_PROVIDED RECORDS_:
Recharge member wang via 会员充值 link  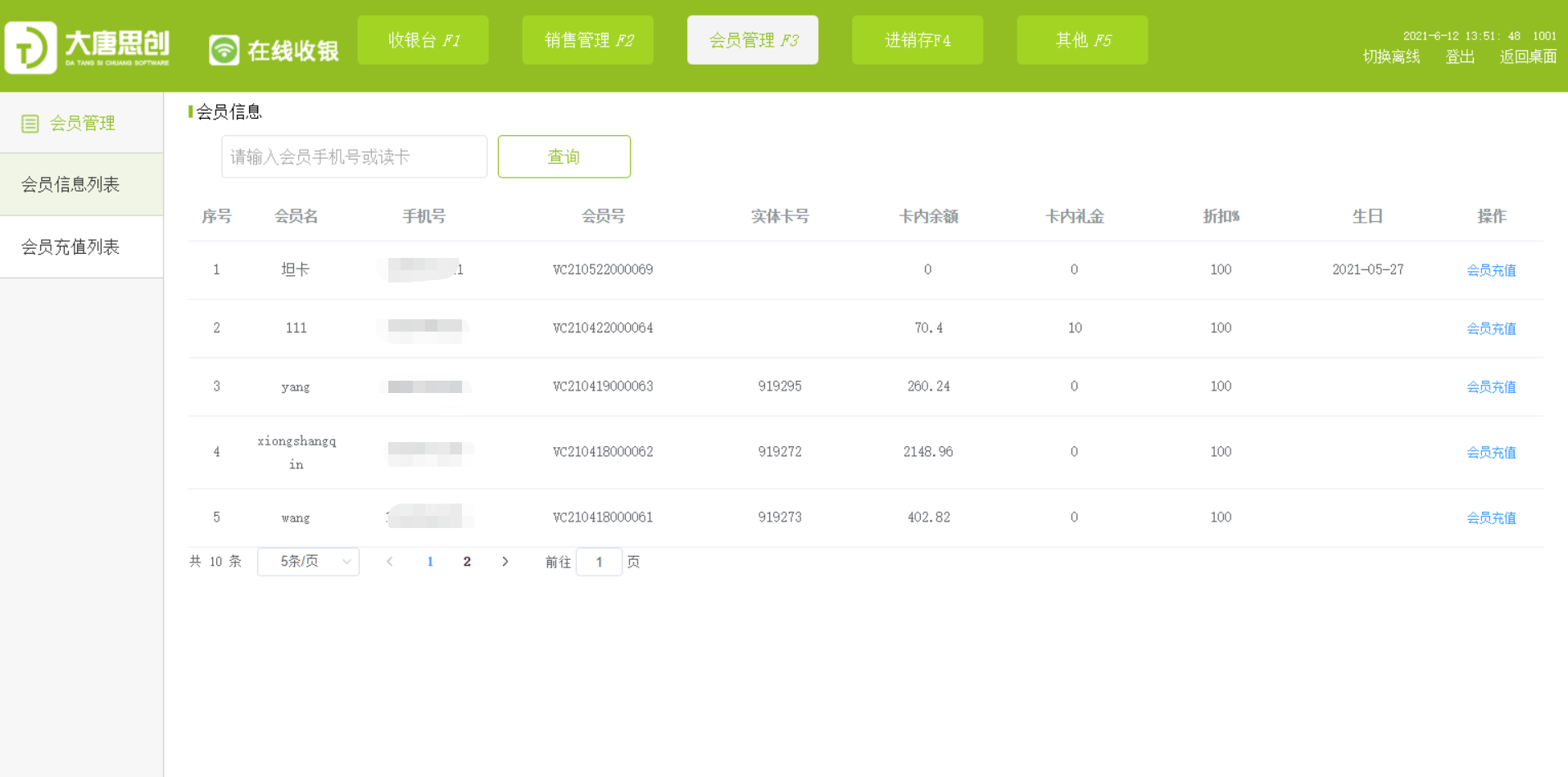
--
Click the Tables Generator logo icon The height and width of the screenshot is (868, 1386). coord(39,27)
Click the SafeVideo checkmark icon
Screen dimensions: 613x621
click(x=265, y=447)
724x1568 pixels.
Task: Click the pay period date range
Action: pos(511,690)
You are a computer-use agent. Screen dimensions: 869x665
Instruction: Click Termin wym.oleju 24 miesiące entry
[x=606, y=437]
==
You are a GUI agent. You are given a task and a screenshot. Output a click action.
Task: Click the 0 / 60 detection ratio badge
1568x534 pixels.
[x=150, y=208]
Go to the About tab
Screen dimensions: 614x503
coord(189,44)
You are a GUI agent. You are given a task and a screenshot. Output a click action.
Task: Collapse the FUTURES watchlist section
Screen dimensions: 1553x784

_TASK_: In the listing above, find the line with "Task: Click the 0 / 60 detection ratio badge" and the line with "Screen dimensions: 1553x784"; set down exactly those two lines and every line between them, nothing more.

_ANSWER TO THIS EXERCISE_:
Task: Click the 0 / 60 detection ratio badge
1568x534 pixels.
[x=150, y=208]
Go to the About tab
Screen dimensions: 614x503
coord(189,44)
You are a GUI agent. You are given a task and a screenshot. Output a click action.
Task: Collapse the FUTURES watchlist section
Screen dimensions: 1553x784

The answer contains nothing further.